There are a billion sport/soft drinks to choose from, if that is your preference. You can recreate all those cheesy cola ads, try a sampler of specialty sodas, or just sip on an old favorite. Most beverages in this category are incredibly sugary and are best enjoyed sparingly. Even if you aren’t exactly observing the world’s healthiest diet, you could easily drink thousands of calories a day if you hit up the fountain drinks at every gas station.
Special mention goes to caffeinated beverages and energy drinks of all kinds. Sometimes you just need a couple more hours on the road to hit your destination. These liquid pick-me-ups offer the wakefulness and gumption you might need to cross the finish line, but their power is limited. Even the most powerful stimulants are going to run dry in a matter of hours, and many come with a dramatic crash. Make sure that your caffeine crash doesn’t turn into a high-speed crash by closely monitoring your energy levels. Pull over if you can’t stay wide awake and fully alert.
Putting it all Together
Make your own menu.
As I mentioned at the top of this article, everyone has a perfect road trip snack. Here are some favorites from around the All Seasons Resort Lodging office.
I’ve been taking the same snack stash with me on every road trip for 15 years.

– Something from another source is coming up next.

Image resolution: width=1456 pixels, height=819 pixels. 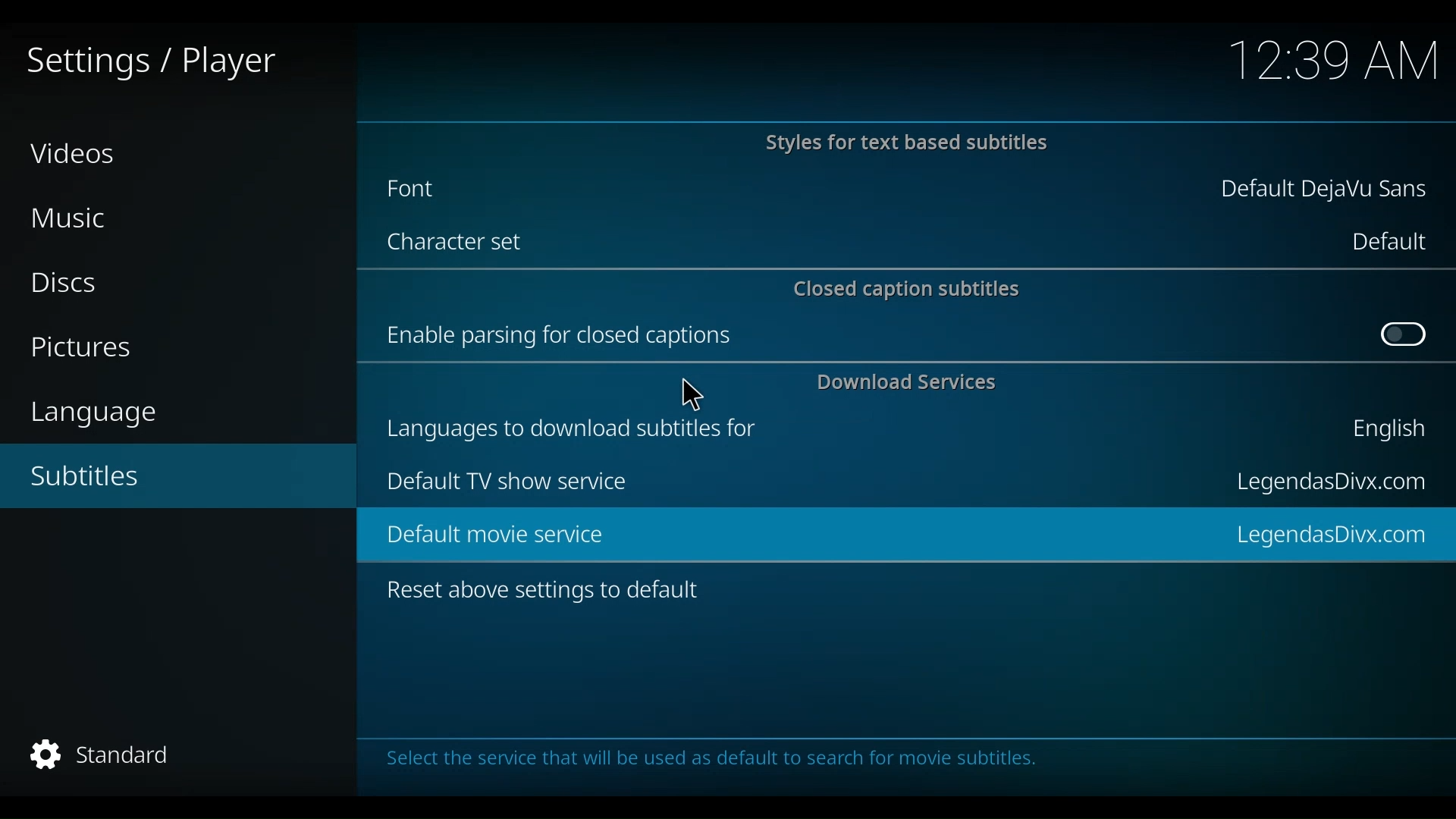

Every time I head across the country I need a bag of Twizzlers, a box of Wheat Thins or a bag of cheesy Combos, plenty of beef jerky, huge bottles of water, and a few Henry Weinhard root beers. Sometimes I mix it up with some Sour Patch Kids or other gummy candy instead of the Twizzlers, but I’m pretty stuck on my old favorites.

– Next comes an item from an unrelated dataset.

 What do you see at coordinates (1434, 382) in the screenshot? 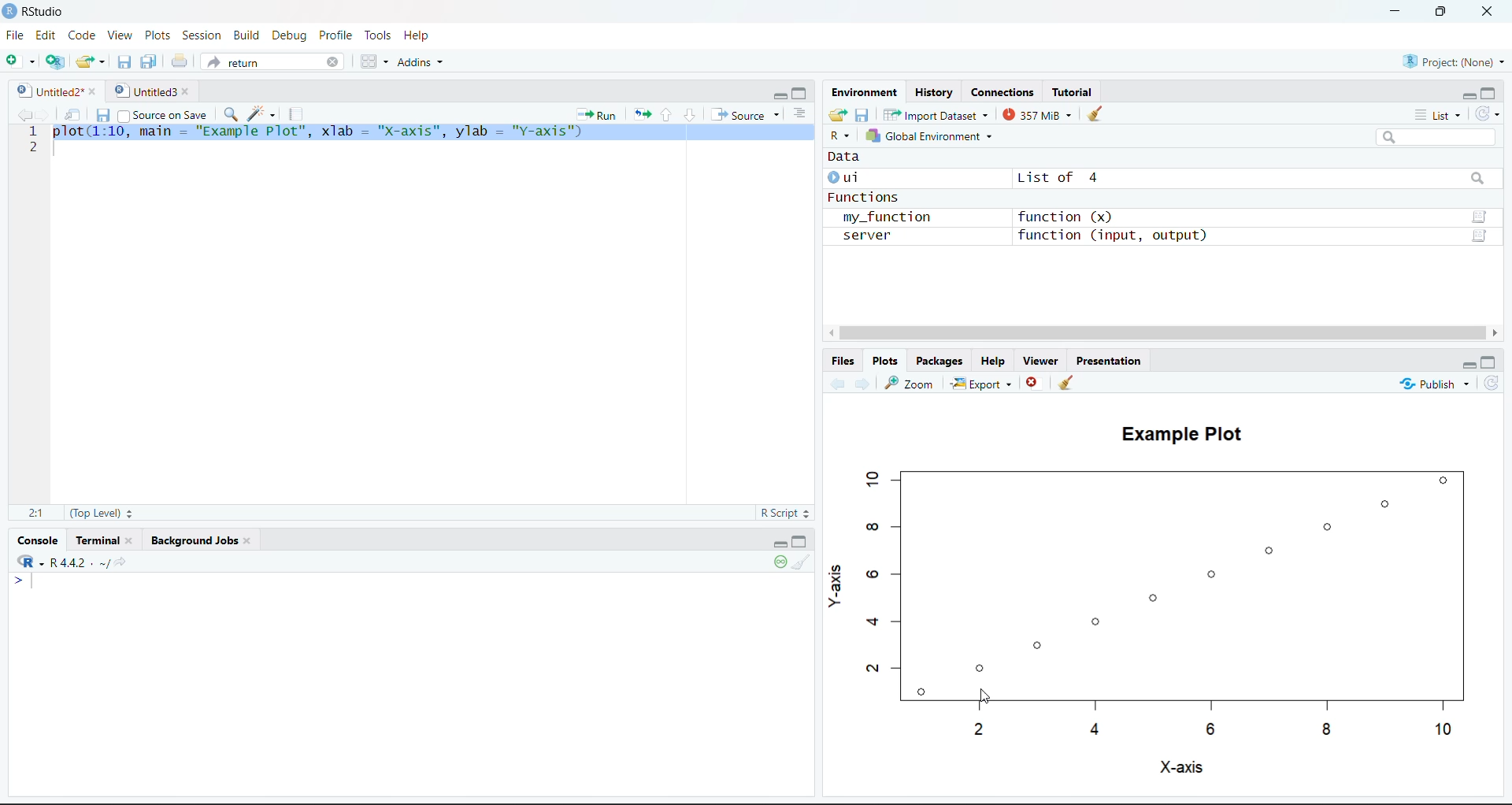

I take my obsession with LaCroix along for the ride whenever I take a road trip. It gives me the strength and hydration I need to stay awake on long drives. When I’m not in the pilot’s seat, I munch pita chips and hummus for the protein and crunch I crave. When I need to take lunch with me in the car, I prefer one of my handcrafted tomato sandwiches: white bread (only white bread), vegan mayo, heirloom tomato slices, salt, and pepper. It is an unbeatable non-dairy twist on a Midwest delight. For extra snacking, I bring a bag of Barnana peanut butter banana brittle.
My road trip nourishment consists of LaCroix, gin-gins (a ginger candy sent from the heavens), a burger or two, wasabi peas, fruit leather, and sea salt chips—all the while chain-chewing an endless supply of spearmint gum. As a native Floridian, my favorite Florida roadside treats are boiled peanuts, oranges, and jerky.
1. Gasoline is a petroleum product, which is itself derived from the biological remains of long-fossilized marine flora. Technically, these organisms predate what we consider dinosaurs, but the notion remains relevant.
2. We’ll get this out of the way: yes, cashews are not nuts. They are fruits. Technically they are drupes—like a cherry or olive—just as watermelons are berries and strawberries are accessory fruit. But cashews are definitely a nut as far as any reasonable human is concerned, just like tomatoes are vegetables for import reasons under the Supreme Court decision in the case of Nix v. Hedden in 1893.